* _Goal of the exercise_: Can you copy out all of the material below, swapping "Where should I click to" for "Where do I click to" every time it appears and leaving everything else unchanged?

* _Given records_:
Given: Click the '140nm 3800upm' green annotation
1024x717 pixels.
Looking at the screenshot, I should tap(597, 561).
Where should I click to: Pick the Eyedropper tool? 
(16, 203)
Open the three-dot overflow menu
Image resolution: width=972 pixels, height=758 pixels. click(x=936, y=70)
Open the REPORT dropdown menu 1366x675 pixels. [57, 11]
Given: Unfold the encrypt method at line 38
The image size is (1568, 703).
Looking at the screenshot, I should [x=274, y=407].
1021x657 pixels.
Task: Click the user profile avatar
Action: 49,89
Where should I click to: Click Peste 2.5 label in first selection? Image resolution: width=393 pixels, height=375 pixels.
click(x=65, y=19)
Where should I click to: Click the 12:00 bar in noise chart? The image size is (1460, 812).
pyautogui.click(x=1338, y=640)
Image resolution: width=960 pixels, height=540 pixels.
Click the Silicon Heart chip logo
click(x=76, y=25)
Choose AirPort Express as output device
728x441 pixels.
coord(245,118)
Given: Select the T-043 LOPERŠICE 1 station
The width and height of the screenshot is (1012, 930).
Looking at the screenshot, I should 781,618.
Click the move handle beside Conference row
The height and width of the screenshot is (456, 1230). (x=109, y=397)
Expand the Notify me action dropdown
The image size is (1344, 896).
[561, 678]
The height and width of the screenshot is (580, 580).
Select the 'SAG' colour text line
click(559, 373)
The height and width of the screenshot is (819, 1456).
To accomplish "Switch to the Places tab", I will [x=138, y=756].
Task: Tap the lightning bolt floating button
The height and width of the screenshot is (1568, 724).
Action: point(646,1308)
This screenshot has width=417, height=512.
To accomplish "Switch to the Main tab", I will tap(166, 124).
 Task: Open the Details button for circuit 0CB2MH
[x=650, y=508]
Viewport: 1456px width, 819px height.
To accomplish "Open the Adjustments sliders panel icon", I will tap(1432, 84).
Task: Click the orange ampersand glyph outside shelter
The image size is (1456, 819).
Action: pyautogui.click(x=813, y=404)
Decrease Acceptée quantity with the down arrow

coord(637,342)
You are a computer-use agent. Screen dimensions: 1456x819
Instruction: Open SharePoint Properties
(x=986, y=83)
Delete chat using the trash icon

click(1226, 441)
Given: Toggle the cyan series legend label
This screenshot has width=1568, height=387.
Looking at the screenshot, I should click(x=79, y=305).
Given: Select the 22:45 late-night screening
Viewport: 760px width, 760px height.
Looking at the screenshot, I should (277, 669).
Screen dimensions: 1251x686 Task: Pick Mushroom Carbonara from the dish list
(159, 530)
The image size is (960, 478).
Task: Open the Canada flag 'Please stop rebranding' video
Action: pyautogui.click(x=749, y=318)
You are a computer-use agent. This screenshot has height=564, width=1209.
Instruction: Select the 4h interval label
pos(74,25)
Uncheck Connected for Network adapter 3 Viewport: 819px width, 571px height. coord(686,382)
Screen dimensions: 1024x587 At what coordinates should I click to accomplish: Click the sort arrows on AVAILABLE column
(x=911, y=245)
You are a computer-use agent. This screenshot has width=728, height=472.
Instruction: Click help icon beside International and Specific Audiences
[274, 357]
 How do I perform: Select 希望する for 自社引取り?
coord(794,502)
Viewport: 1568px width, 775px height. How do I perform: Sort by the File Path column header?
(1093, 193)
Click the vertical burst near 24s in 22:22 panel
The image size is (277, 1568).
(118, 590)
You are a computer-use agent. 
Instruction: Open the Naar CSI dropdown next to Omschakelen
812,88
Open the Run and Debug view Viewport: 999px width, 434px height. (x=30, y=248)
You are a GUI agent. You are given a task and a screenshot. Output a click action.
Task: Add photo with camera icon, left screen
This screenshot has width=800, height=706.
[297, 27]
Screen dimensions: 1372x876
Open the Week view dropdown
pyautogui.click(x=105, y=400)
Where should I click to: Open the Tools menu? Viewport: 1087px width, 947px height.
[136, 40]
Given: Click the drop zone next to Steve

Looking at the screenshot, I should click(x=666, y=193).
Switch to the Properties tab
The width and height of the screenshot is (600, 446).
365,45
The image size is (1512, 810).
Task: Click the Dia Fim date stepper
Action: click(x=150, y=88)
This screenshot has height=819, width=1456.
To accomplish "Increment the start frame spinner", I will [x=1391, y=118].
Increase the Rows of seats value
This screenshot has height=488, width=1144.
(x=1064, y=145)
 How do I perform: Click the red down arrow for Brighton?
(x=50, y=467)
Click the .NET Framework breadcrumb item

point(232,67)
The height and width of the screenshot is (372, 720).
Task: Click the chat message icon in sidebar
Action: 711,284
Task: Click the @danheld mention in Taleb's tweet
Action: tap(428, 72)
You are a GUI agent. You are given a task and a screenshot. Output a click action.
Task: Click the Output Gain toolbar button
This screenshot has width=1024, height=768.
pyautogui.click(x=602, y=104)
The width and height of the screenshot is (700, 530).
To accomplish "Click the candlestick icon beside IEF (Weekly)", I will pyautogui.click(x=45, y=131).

* _Response to the task_:
Given: Click the '140nm 3800upm' green annotation
1024x717 pixels.
Looking at the screenshot, I should tap(597, 561).
Where do I click to: Pick the Eyedropper tool? 
(16, 203)
Open the three-dot overflow menu
Image resolution: width=972 pixels, height=758 pixels. click(x=936, y=70)
Open the REPORT dropdown menu 1366x675 pixels. [57, 11]
Given: Unfold the encrypt method at line 38
The image size is (1568, 703).
Looking at the screenshot, I should [x=274, y=407].
1021x657 pixels.
Task: Click the user profile avatar
Action: 49,89
Where do I click to: Click Peste 2.5 label in first selection? Image resolution: width=393 pixels, height=375 pixels.
click(x=65, y=19)
Where do I click to: Click the 12:00 bar in noise chart? The image size is (1460, 812).
pyautogui.click(x=1338, y=640)
Image resolution: width=960 pixels, height=540 pixels.
Click the Silicon Heart chip logo
click(x=76, y=25)
Choose AirPort Express as output device
728x441 pixels.
coord(245,118)
Given: Select the T-043 LOPERŠICE 1 station
The width and height of the screenshot is (1012, 930).
Looking at the screenshot, I should 781,618.
Click the move handle beside Conference row
The height and width of the screenshot is (456, 1230). (x=109, y=397)
Expand the Notify me action dropdown
The image size is (1344, 896).
[561, 678]
The height and width of the screenshot is (580, 580).
Select the 'SAG' colour text line
click(559, 373)
The height and width of the screenshot is (819, 1456).
To accomplish "Switch to the Places tab", I will [x=138, y=756].
Task: Tap the lightning bolt floating button
The height and width of the screenshot is (1568, 724).
Action: point(646,1308)
This screenshot has width=417, height=512.
To accomplish "Switch to the Main tab", I will tap(166, 124).
 Task: Open the Details button for circuit 0CB2MH
[x=650, y=508]
Viewport: 1456px width, 819px height.
To accomplish "Open the Adjustments sliders panel icon", I will tap(1432, 84).
Task: Click the orange ampersand glyph outside shelter
The image size is (1456, 819).
Action: pyautogui.click(x=813, y=404)
Decrease Acceptée quantity with the down arrow

coord(637,342)
You are a computer-use agent. Screen dimensions: 1456x819
Instruction: Open SharePoint Properties
(x=986, y=83)
Delete chat using the trash icon

click(1226, 441)
Given: Toggle the cyan series legend label
This screenshot has width=1568, height=387.
Looking at the screenshot, I should click(x=79, y=305).
Given: Select the 22:45 late-night screening
Viewport: 760px width, 760px height.
Looking at the screenshot, I should (277, 669).
Screen dimensions: 1251x686 Task: Pick Mushroom Carbonara from the dish list
(159, 530)
The image size is (960, 478).
Task: Open the Canada flag 'Please stop rebranding' video
Action: pyautogui.click(x=749, y=318)
You are a computer-use agent. This screenshot has height=564, width=1209.
Instruction: Select the 4h interval label
pos(74,25)
Uncheck Connected for Network adapter 3 Viewport: 819px width, 571px height. coord(686,382)
Screen dimensions: 1024x587 At what coordinates should I click to accomplish: Click the sort arrows on AVAILABLE column
(x=911, y=245)
You are a computer-use agent. This screenshot has width=728, height=472.
Instruction: Click help icon beside International and Specific Audiences
[274, 357]
 How do I perform: Select 希望する for 自社引取り?
coord(794,502)
Viewport: 1568px width, 775px height. How do I perform: Sort by the File Path column header?
(1093, 193)
Click the vertical burst near 24s in 22:22 panel
The image size is (277, 1568).
(118, 590)
You are a computer-use agent. 
Instruction: Open the Naar CSI dropdown next to Omschakelen
812,88
Open the Run and Debug view Viewport: 999px width, 434px height. (x=30, y=248)
You are a GUI agent. You are given a task and a screenshot. Output a click action.
Task: Add photo with camera icon, left screen
This screenshot has width=800, height=706.
[297, 27]
Screen dimensions: 1372x876
Open the Week view dropdown
pyautogui.click(x=105, y=400)
Where do I click to: Open the Tools menu? Viewport: 1087px width, 947px height.
[136, 40]
Given: Click the drop zone next to Steve

Looking at the screenshot, I should click(x=666, y=193).
Switch to the Properties tab
The width and height of the screenshot is (600, 446).
365,45
The image size is (1512, 810).
Task: Click the Dia Fim date stepper
Action: click(x=150, y=88)
This screenshot has height=819, width=1456.
To accomplish "Increment the start frame spinner", I will [x=1391, y=118].
Increase the Rows of seats value
This screenshot has height=488, width=1144.
(x=1064, y=145)
 How do I perform: Click the red down arrow for Brighton?
(x=50, y=467)
Click the .NET Framework breadcrumb item

point(232,67)
The height and width of the screenshot is (372, 720).
Task: Click the chat message icon in sidebar
Action: 711,284
Task: Click the @danheld mention in Taleb's tweet
Action: tap(428, 72)
You are a GUI agent. You are given a task and a screenshot. Output a click action.
Task: Click the Output Gain toolbar button
This screenshot has width=1024, height=768.
pyautogui.click(x=602, y=104)
The width and height of the screenshot is (700, 530).
To accomplish "Click the candlestick icon beside IEF (Weekly)", I will pyautogui.click(x=45, y=131).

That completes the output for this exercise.